Will people please stop trying to make political points off of 9/11, please? In my quest to avoid hypocrisy, I do not hold anyone blameworthy for failing to prevent 9/11. Prior to the infamous date, terrorists hijacking planes and crashing them into buildings was something that might happen. Just as much as an attack on our military and commercial computer systems might happen, or that China might invade Taiwan. In those late 90 and very early 2000 days, any law enforcement agency would have seen an inquest into charges of racial profiling as more likely than an actual terrorist attack on American soil.I did not blame anyone, but trying to pin blame on someone will bias any findings and will prevent the report from actually fixing the mistakes that allowed the event to happen.
Examinations of President Clinton's last national security report show that terrorism was not the top on his administration's list of concerns. So what? It certainly wasn't on mine. Perhaps I am naive, but can people just stop thinking about politics and start getting on with the one thing that the federal government is supposed to do, which is protecting its populace? If mistakes were made, then learn from them, make changes and move on.
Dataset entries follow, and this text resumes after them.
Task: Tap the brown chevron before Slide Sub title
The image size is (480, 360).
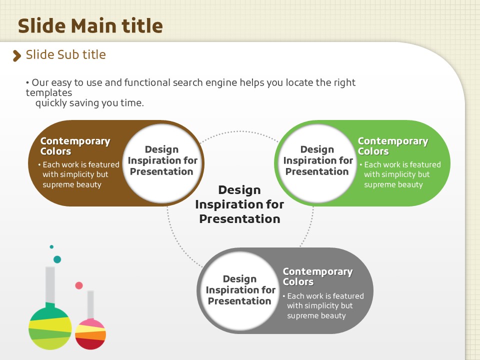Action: click(17, 56)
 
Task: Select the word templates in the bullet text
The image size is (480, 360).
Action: click(49, 93)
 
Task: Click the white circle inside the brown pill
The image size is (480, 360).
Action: click(162, 164)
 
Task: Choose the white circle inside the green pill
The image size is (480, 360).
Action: click(318, 164)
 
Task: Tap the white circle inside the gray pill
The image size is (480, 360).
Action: click(240, 291)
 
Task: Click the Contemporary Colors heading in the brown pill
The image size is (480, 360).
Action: click(75, 146)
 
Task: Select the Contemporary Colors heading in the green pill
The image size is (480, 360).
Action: click(393, 146)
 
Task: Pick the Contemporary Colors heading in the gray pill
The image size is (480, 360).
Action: click(318, 276)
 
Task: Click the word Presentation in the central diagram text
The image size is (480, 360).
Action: click(240, 219)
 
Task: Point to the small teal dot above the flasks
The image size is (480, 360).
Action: click(52, 246)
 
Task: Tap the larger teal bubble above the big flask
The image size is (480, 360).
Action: click(57, 260)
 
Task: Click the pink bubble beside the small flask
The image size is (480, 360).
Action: click(79, 286)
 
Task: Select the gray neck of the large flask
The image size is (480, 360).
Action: click(50, 284)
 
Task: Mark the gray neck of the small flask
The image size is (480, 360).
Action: click(90, 305)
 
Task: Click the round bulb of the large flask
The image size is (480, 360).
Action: click(50, 328)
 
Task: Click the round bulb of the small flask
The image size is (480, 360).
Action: click(90, 334)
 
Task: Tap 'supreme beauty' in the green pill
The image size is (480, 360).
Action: click(394, 185)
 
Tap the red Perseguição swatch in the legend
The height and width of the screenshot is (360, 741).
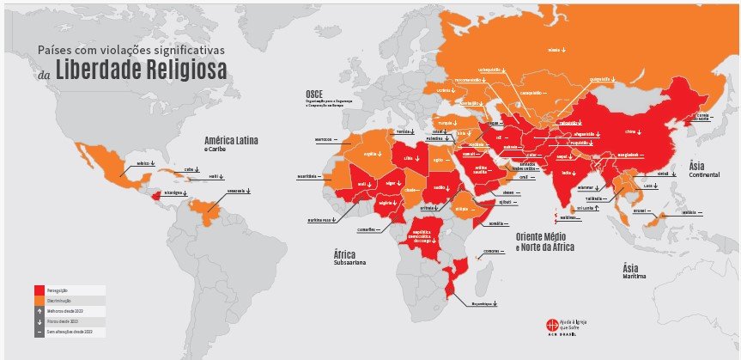point(39,290)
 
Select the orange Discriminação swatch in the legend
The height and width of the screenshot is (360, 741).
point(39,301)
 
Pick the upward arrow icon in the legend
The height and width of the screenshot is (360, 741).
point(39,311)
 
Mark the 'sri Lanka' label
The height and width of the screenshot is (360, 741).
point(586,207)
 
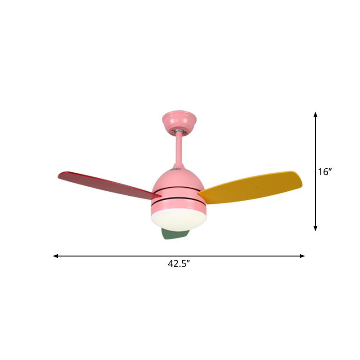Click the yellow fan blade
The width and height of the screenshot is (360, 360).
click(x=252, y=185)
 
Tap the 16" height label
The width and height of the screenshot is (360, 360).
click(x=324, y=171)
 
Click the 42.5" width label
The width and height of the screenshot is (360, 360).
click(x=179, y=264)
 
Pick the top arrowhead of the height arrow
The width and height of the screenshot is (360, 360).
click(x=316, y=114)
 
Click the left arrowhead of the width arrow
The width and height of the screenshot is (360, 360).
click(x=55, y=256)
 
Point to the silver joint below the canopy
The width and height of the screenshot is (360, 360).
click(x=179, y=130)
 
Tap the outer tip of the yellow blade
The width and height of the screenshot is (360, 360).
click(x=300, y=178)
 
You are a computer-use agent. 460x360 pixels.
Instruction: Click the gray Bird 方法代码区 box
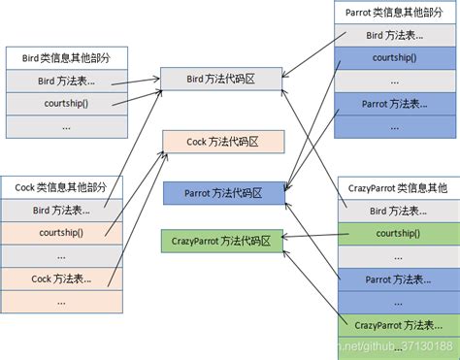pyautogui.click(x=222, y=79)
Update: Here is what a White House press release regarding the report cited above and about what the Clinton Administration's priorities were:
The report previews the President's national security agenda for the coming year, including: forging a lasting peace in the Middle East; securing the peace in the Balkans and Northern Ireland; helping Russia strengthen its economy and fight corruption as it heads toward its first democratic transfer of power; furthering arms control through discussions with Russia on the Anti-Ballistic Missile Treaty and deeper reductions in strategic nuclear weapons; implementing China's entry into the WTO and other global institutions while promoting freedom and human rights there; easing tensions between India and Pakistan; building on hopeful developments between Greece and Turkey to make progress in the Aegean, particularly on Cyprus; securing new energy routes from the Caspian Sea that will allow newly independent states in the Caucasus to prosper; supporting democratic transitions from Nigeria to Indonesia; helping Colombia defeat the drug traffickers who threaten its democracy; fighting weapons proliferation, terrorism and the nexus between them; restraining North Korea's and Iran's missile programs; maintaining vigilance against Iraq and working to bring about a change in regime; consolidating reforms to the world's financial architecture as the basis for sustained economic growth; advancing global trade; enacting legislation to promote trade with Africa and the Caribbean; pressing ahead with debt relief for countries fighting poverty and embracing good government; reversing global climate change.
Two things strike me as necessary to say about this: First, it is a tour-de-force in the use of semicolons; and Second, the US had a shitload of stuff on its foreign relations plate. There was a lot to get done, and if non-state sponsored terrorism wasn't on the top of that list, it might be because it still didn't have the urgency that killing 3,000 people can give an issue.